Par un moyen à moi connu.

don gutierre.

Et quel moyen ?

coquin.

C’est de ne pas y retourner.

don gutierre.

Finis, misérable.

coquin.

Il n’y a pas de misérable qui tienne. Il est évident que, comme vous êtes sorti sain et sauf de prison, si vous n’y retournez pas, vous en serez sorti sain et sauf.

don gutierre.

Vive Dieu ! sot vilain, tu mériterais mille morts.

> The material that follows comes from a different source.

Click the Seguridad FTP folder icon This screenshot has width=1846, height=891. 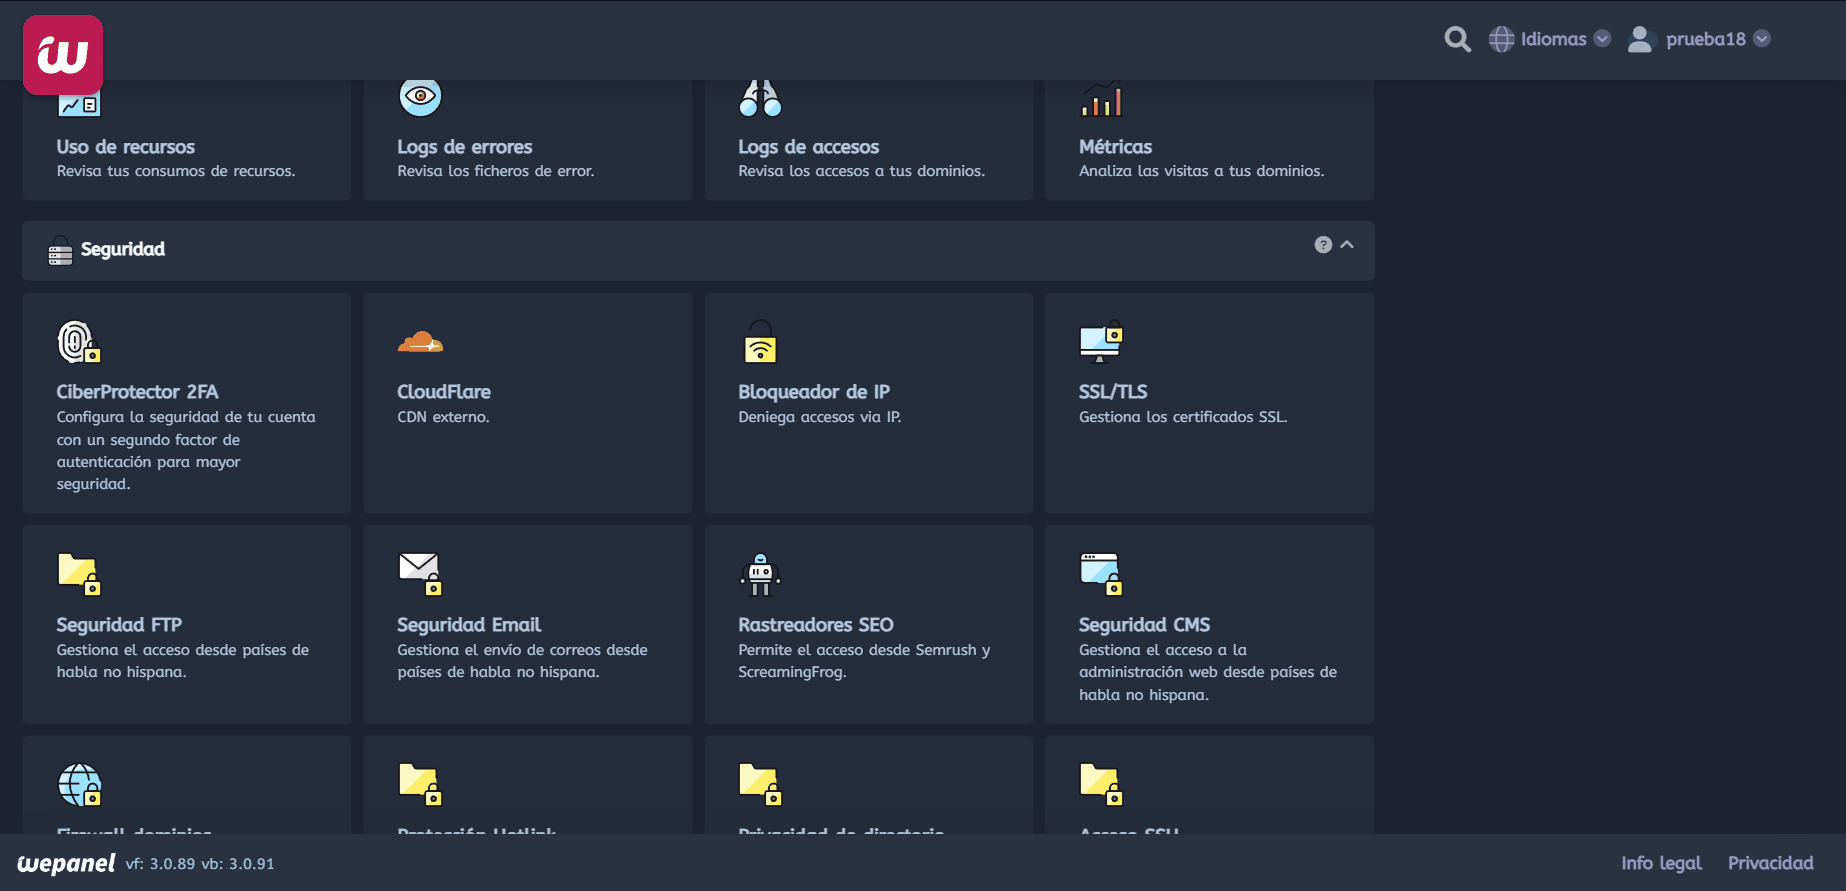(x=79, y=574)
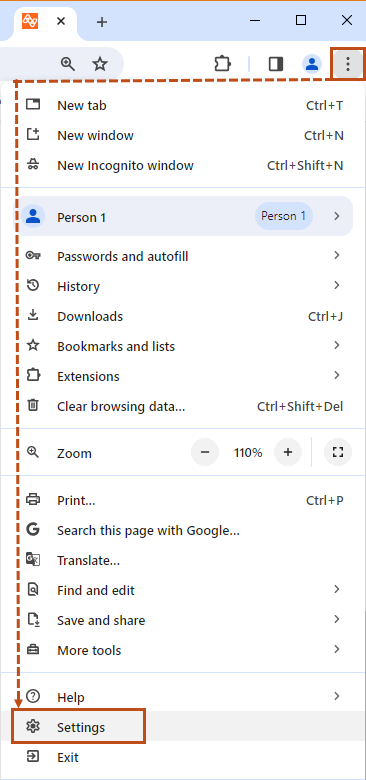
Task: Close the current browser tab
Action: (x=61, y=21)
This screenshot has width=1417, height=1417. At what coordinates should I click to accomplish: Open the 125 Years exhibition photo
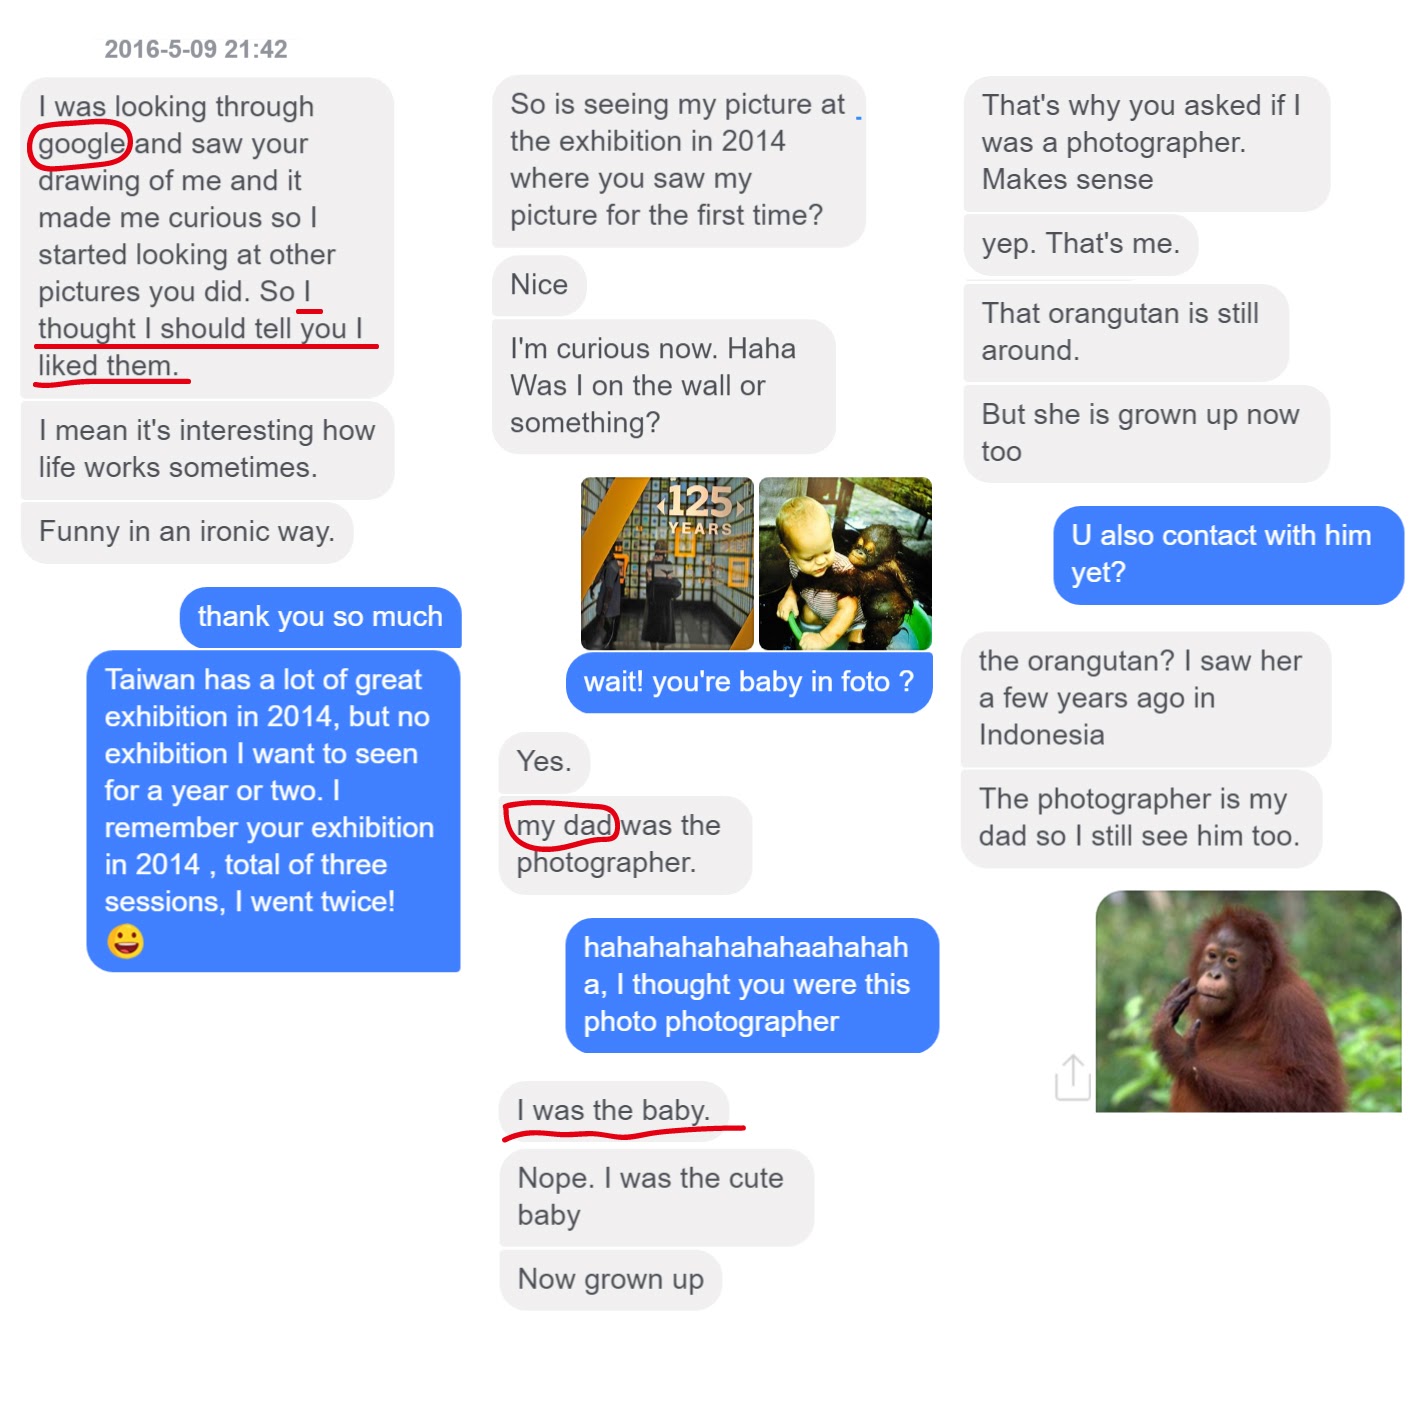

Quoi ! tu me conseilles une action aussi honteuse, sans considérer ce que je dois à la confiance de l’alcayde ! tu veux que je manque à ma parole ! tu veux que je sois cause qu’il ait trahi la sienne ! — Non, j’irai, j’irai me remettre entre ses mains, et au plus tôt.

coquin.

Je vois que vous ne connaissez pas l’humeur du roi.

don gutierre.

Il n’importe.

coquin.

Quant à moi qui la connais, monseigneur, et qui ne trouve pas de honte à ne pas retourner à la prison, et qui n’ai pas donné ma parole, et pour qui personne n’a donné la sienne, — vous approuverez, je l’espère, que je ne vous accompagne pas cette fois et que je vous laisse aller tout seul.

don gutierre.

Comment ! tu ne reviendrais pas ! tu m’abandonnerais !

coquin.

Vous n’avez pas besoin d’écuyer en prison, je pense.

don gutierre.

Et que dirait-on de toi, malheureux ?

coquin.

Je me moque des discours ! — Voulez-vous, par hasard, que je me laisse mourir par vaine gloire ? pour soutenir ma réputation ? pour que l’on vante ma fidélité quand je ne serai plus là pour jouir de ces éloges ? Fi donc ! — Si l’on vivait deux fois de suite, monseigneur, je ferai volontiers pour vous le sacrifice de ma première vie, je vous le jure ; mais comme on ne vit qu’une fois, et qu’après en voila pour des siècles, je tiens bon, et je vivrai ma vie jusqu’à la fin. Ainsi soit-il !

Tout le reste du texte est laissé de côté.